Recently, four defendants were found guilty of providing toxic rice to a warehouse transfer attached to China’s state-owned grain reserves, according to China’s official court website.
The accused mixed 2,597 tons of rice containing excessive cadmium into bags of normal rice before their delivery to a location in Dongcheng district, Yangjiang city, Guangdong Province, during 2017 and 2018. They received one to five years’ prison sentences on the charge of violating food safety standards.

In April this year, a similar scandal occurred involving seven companies in Yiyang city, Hunan Province. Authorities found in local granaries around 99.42 tons of rice that contained excessive levels of cadmium. They also discovered that some of the contaminated rice had already been moved out of the granaries and made into rice noodles sold in Yunnan Province.

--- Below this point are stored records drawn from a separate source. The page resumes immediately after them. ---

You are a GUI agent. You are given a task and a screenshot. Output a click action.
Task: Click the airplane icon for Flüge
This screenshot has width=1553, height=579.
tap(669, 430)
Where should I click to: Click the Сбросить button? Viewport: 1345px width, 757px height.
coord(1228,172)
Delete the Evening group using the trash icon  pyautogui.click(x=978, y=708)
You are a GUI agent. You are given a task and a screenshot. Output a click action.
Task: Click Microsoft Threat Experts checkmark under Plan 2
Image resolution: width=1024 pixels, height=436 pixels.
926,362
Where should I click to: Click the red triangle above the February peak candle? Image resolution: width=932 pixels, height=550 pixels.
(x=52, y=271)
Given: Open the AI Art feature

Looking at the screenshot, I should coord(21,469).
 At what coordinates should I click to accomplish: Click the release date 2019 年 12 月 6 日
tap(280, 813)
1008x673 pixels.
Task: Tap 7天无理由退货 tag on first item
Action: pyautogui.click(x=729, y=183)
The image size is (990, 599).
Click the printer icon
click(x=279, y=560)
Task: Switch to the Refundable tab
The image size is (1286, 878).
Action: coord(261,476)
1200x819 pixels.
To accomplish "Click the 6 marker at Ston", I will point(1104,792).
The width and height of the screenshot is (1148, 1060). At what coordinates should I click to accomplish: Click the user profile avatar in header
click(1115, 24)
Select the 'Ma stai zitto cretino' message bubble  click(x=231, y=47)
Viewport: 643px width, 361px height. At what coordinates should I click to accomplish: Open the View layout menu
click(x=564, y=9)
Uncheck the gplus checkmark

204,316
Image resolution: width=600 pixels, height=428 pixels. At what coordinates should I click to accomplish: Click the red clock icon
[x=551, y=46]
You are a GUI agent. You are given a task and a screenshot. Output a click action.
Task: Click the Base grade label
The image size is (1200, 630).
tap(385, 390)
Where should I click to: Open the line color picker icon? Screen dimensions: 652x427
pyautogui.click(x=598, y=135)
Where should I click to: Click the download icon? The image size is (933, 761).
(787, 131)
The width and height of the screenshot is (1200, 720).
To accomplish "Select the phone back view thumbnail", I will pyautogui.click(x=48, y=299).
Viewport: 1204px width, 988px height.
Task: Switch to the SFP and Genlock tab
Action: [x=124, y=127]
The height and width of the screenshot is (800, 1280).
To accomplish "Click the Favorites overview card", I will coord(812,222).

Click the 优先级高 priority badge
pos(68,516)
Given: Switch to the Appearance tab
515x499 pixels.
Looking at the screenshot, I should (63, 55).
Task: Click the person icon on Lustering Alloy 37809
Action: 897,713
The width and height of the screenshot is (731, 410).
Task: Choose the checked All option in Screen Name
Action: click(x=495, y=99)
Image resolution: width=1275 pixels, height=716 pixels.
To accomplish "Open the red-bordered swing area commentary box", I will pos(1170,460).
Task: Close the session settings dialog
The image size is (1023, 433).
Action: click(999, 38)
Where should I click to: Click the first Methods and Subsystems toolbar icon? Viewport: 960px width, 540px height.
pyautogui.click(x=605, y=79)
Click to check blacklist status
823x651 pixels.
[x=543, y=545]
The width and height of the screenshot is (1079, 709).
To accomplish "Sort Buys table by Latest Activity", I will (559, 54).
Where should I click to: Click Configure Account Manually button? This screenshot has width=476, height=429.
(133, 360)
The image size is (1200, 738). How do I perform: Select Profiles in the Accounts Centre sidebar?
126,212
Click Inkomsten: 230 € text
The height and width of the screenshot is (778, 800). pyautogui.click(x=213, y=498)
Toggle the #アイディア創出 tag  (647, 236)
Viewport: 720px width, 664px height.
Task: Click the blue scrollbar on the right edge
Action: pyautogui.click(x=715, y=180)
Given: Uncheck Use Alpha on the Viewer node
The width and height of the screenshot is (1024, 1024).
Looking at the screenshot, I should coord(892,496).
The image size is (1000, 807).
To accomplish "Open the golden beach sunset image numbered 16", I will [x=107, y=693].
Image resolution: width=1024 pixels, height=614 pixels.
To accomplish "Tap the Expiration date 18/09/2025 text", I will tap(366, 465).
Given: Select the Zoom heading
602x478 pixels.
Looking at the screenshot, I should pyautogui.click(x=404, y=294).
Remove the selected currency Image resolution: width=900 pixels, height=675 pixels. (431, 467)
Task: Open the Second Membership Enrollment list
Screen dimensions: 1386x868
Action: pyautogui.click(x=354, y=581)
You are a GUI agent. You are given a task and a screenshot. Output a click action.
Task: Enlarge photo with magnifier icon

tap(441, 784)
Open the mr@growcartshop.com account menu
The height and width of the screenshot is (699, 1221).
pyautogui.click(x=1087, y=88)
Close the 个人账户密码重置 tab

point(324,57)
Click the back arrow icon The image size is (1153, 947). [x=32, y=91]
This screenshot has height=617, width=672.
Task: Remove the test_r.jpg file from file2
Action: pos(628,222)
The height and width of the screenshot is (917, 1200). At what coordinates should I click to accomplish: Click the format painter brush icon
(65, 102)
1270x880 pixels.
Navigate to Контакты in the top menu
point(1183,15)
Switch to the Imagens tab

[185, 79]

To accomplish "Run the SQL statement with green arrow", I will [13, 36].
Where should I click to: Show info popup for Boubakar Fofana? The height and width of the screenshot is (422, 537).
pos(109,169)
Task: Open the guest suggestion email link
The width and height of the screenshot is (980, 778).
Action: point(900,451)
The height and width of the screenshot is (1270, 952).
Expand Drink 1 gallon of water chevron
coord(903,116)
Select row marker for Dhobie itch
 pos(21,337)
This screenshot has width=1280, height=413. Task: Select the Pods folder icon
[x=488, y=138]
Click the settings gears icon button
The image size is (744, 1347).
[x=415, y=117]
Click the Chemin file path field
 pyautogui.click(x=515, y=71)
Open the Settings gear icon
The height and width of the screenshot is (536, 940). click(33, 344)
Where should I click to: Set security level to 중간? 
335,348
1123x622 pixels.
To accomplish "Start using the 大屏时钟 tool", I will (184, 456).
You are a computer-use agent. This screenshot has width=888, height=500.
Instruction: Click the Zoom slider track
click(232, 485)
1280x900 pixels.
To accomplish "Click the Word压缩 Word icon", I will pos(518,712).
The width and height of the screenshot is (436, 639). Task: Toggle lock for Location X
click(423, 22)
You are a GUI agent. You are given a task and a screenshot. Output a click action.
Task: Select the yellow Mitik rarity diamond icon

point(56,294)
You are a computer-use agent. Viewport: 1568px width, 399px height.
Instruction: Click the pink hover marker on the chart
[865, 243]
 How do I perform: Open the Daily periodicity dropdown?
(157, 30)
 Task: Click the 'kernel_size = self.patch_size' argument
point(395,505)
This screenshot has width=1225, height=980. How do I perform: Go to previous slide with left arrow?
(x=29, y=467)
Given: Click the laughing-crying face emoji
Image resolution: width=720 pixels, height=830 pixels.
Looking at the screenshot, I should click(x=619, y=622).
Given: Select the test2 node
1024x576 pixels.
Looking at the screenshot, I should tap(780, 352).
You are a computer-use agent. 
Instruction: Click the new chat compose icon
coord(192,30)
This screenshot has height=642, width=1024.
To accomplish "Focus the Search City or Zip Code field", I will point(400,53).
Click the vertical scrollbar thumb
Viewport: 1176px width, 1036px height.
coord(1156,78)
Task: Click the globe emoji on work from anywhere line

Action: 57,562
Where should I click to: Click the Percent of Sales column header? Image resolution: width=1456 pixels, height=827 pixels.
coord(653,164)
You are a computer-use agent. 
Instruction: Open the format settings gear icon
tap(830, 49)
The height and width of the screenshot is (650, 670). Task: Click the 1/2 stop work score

In November 2017, toxic rice was accidentally found by a team of volunteers in a village of Jiujiang city, Jiangxi Province. Surprisingly, the following year, local residents were still eating the contaminated rice, according to media reports.
Polluted soil is often the cause of contaminated crops. As of Apr. 17, 2014, at least one-fifth of China’s agricultural land was polluted with inorganic chemicals, such as cadmium, nickel, and arsenic, according to a report released by the country’s Environmental Protection Ministry.
According to medical experts’ alerts, long-term consumption of foods high in cadmium may damage the kidneys.
Meanwhile, experts say this year’s natural disasters are likely to exacerbate China’s ongoing food crisis.
The Ministry of Emergency Management of China confirmed on Oct. 7 that flooding, typhoons, hailstorms, droughts, earthquakes, low-temperature freezing, snowstorms, and forest and grassland fires occurred in China in the first three quarters of 2020.
The natural disasters have impacted at least 130 million people, with 578 deaths or missing, 83,000 houses destroyed, and 1.476 million buildings damaged, according to authorities.
The ministry also said that natural disasters have impacted 189.97 million hectares of cropland, of which 25.554 million had no harvest at all.